Extracted records START
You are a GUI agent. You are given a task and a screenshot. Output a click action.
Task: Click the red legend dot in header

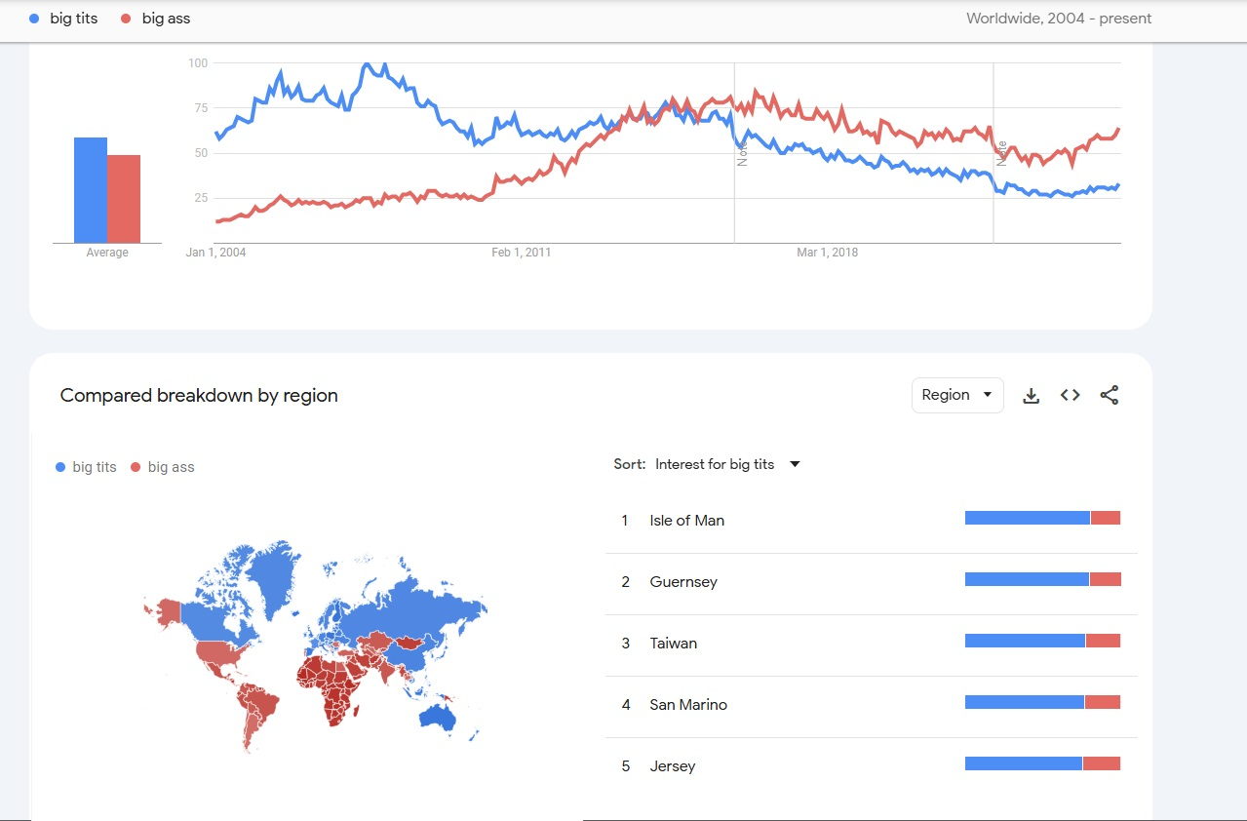point(127,19)
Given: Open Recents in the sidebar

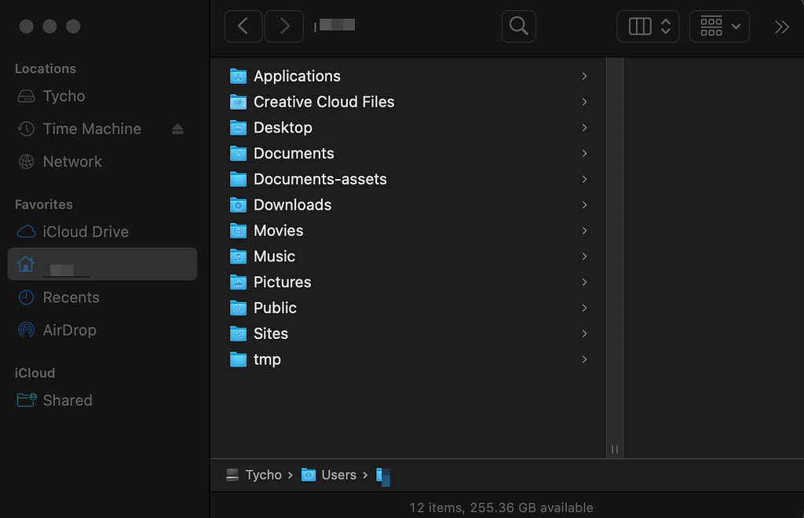Looking at the screenshot, I should 71,297.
Extracted records END
### Aim of the exercise
Every record above should reappear exactly, with the pictures gone.

### Task response
You are a GUI agent. You are given a task and a screenshot. Output a click action.
Task: Click the red legend dot in header

point(127,19)
Given: Open Recents in the sidebar

Looking at the screenshot, I should 71,297.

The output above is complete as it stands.